Beware the Election?

The slowdown in Kenya’s economic momentum is largely attributable to three drivers … Third, election-related uncertainty weakened private sector activity for a good part of 2017.” World Bank, 7 Dec, 2017

Kenya’s economy has certainly bounced back since the fractious elections of 2017, and with key elections having just occurred in Pakistan, and due to occur in coming months in both Nigeria and Bangladesh, it is useful to consider how elections impact GDP in Emerging & Frontier Markets.

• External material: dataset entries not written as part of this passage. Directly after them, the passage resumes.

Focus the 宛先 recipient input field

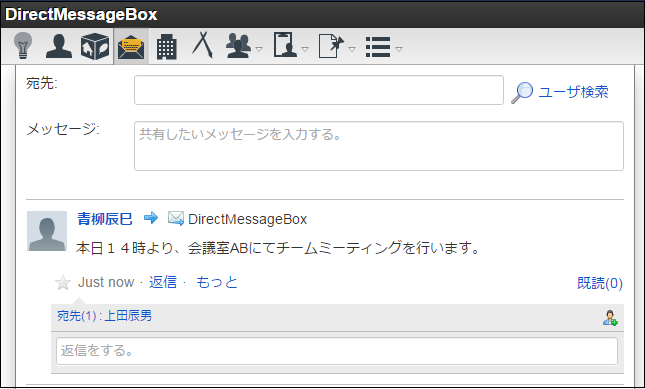click(x=319, y=90)
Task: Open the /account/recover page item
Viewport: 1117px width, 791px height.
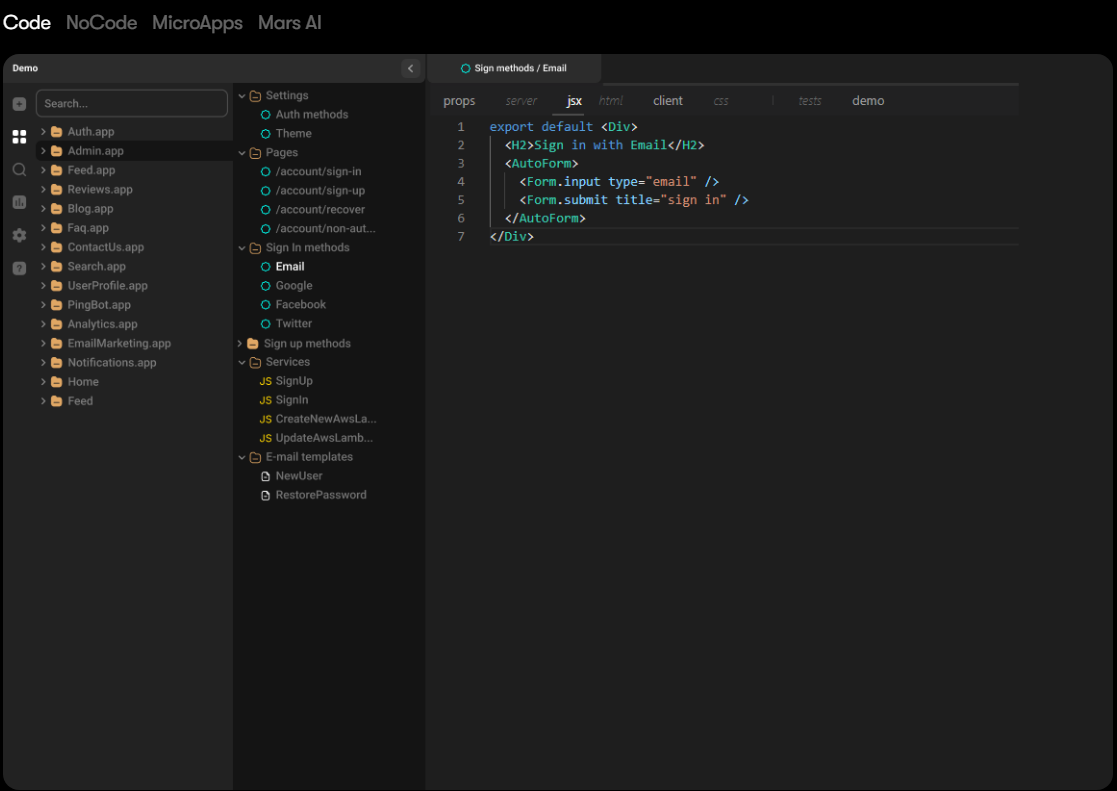Action: pos(320,210)
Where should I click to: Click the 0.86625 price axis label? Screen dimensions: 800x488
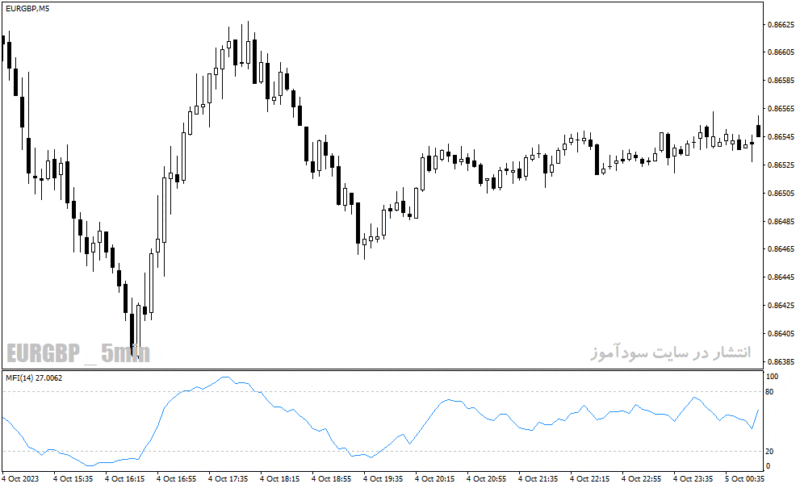pos(781,24)
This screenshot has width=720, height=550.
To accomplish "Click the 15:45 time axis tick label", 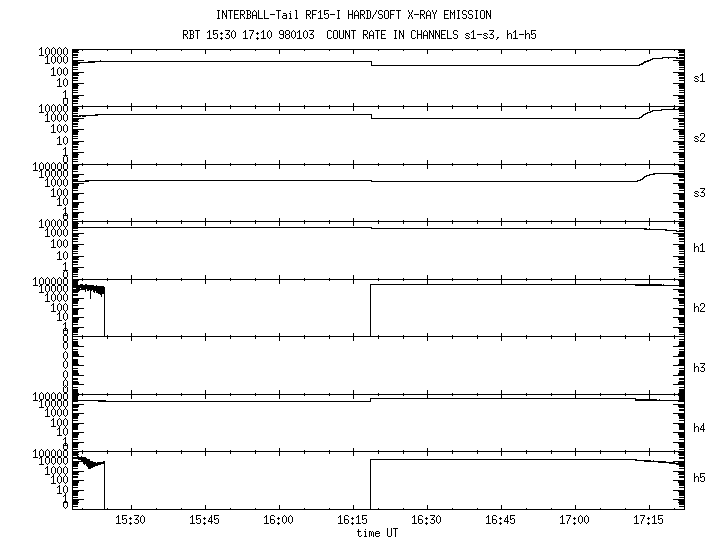I will coord(204,520).
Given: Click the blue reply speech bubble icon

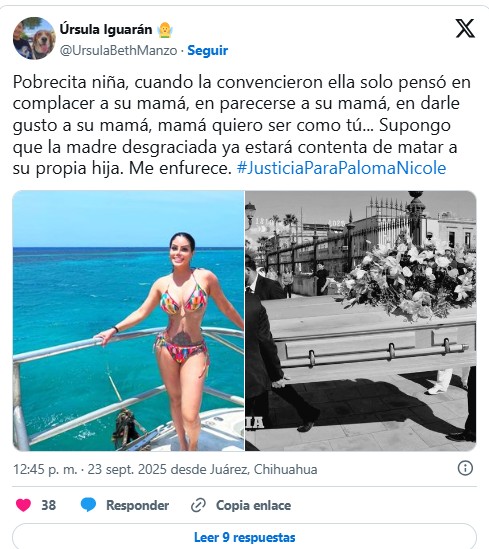Looking at the screenshot, I should pos(88,505).
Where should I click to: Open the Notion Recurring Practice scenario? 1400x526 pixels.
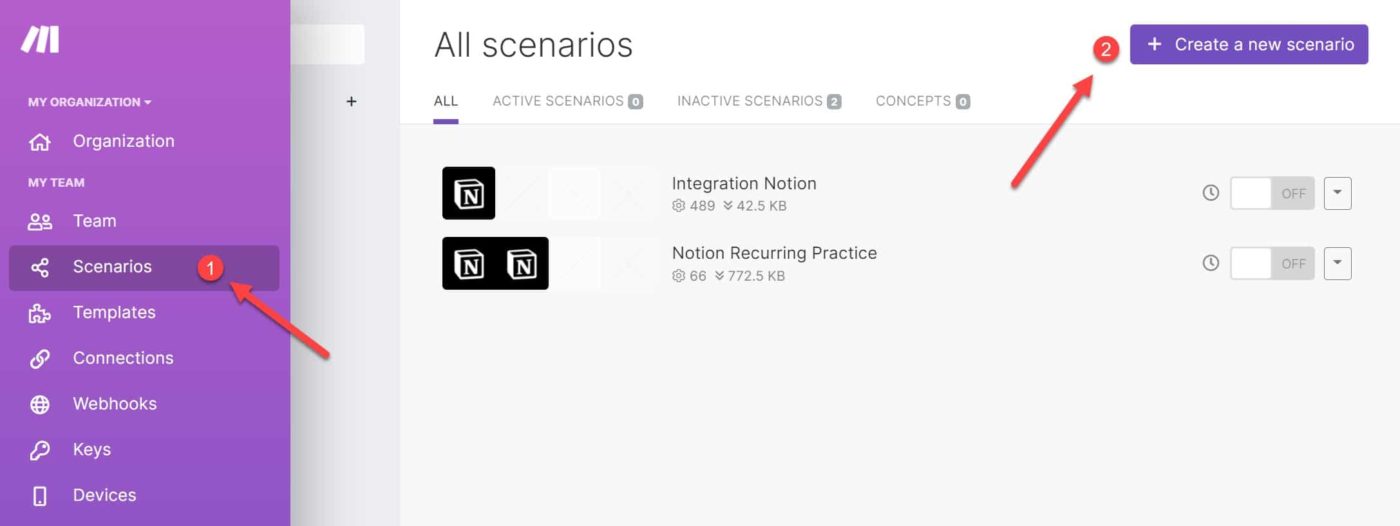[774, 253]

The chart above would seem to indicate some correlation between election years (yellow stars) and Kenyan GDP, but the tectonic changes that the wider Kenyan political landscape has undergone in the last seven decades have no doubt had significant impacts too. The size of the House of Representatives/ National Assembly doubled, a Senate was introduced, direct election of the President came in, and Kenya was a one-party state from 1969 to 1992 when new parties sprung up and the Kenya African National Union’s (KANU) monopoly was challenged. 2002 saw the first defeat of the KANU when the National Rainbow Coalition (NARC) took power. The 2007 elections saw over 1000 Kenyans killed in widespread violence after Mwai Kibaki won the Presidency, but the majority of National Assembly seats were won by the opposition. In 2008, after legislated reconciliation, Raila Odinga, Kibaki’s opponent and former ally, was appointed as the country’s first Prime Minister since 1964. More recent elections in 2013 and 2017 have been no less fraught, and it seems that the burying-of-hatchets between Uhuru Kenyatta and Raila Odinga this year was key to the country recovering and moving forward. As this, and the chart seems to indicate, over time and perhaps more clearly in the last decade, Kenyan elections are having a more and more pronounced effect on GDP.

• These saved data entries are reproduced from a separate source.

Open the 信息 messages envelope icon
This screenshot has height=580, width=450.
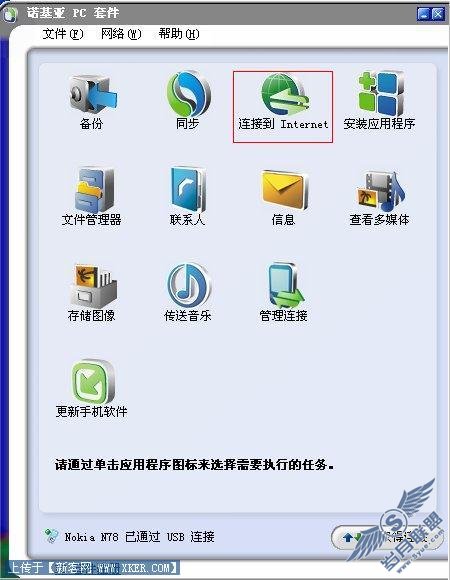click(x=284, y=190)
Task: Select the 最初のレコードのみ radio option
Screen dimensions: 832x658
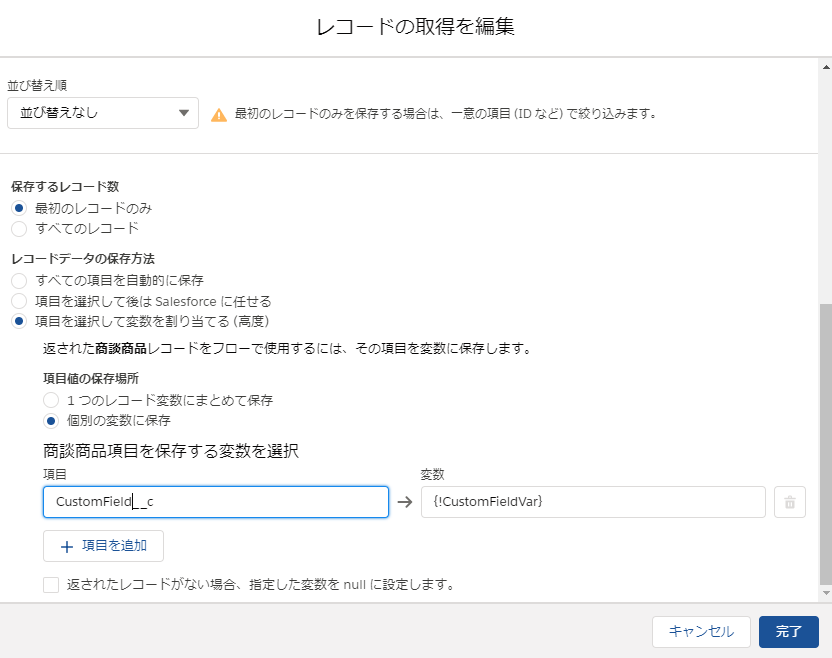Action: click(19, 208)
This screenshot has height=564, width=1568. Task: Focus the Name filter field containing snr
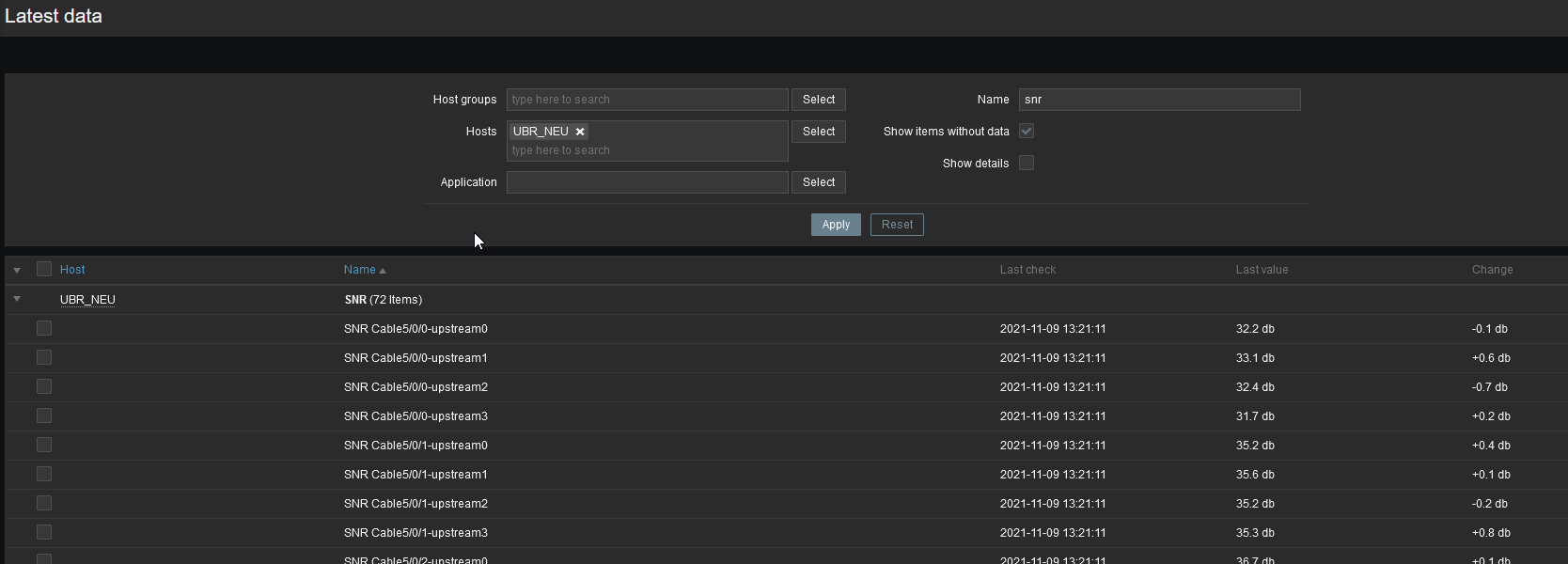tap(1159, 100)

Look further East now - with Bangladesh’s 11th national elections due to occur in the third week of December 2018, campaigning by the various parties has been underway for some time.  On 30th July voters in the cities of Sylhet, Rajshahi, and Barisal elected mayors, with the ruling Awami League (AL) taking Barisal and Rajshahi, and the Bangladesh Nationalist Party (BNP) winning Sylhet. This result means that the AL now holds four of the five major city corporations, whereas prior to the 2014 elections the BNP held all five; Barisal, Khulna, Sylhet, Rajshahi, and Gazipur. Even in these relatively minor elections there were complaints of violations of electoral law, with supporters of one side or another accused of preventing people from casting a vote for the opposition. Violence at polling centres in Sylhet and Barisal resulted in a magistrate and seven journalists being injured, along with a BSD candidate. In one somewhat comical incident Sylhet BNP candidate Ariful Haque Chowdery declared that he would reject the result regardless of the outcome … and then retracted this statement on discovering he was leading. After an AL petition, on 2nd Aug the Election Commission ordered a partial revote take place on 11th Aug at two of Sylhet’s polling centres where voting was suspended due to violence. The re-polling duly took place on 11th Aug and the BNP candidate, Ariful Haque Choudhury (re-)emerged the winner. If this, and prior elections, are an indication of how Bangladesh’s impending national elections will go, then we’d be wise to factor in its effects on productivity, and national and personal security.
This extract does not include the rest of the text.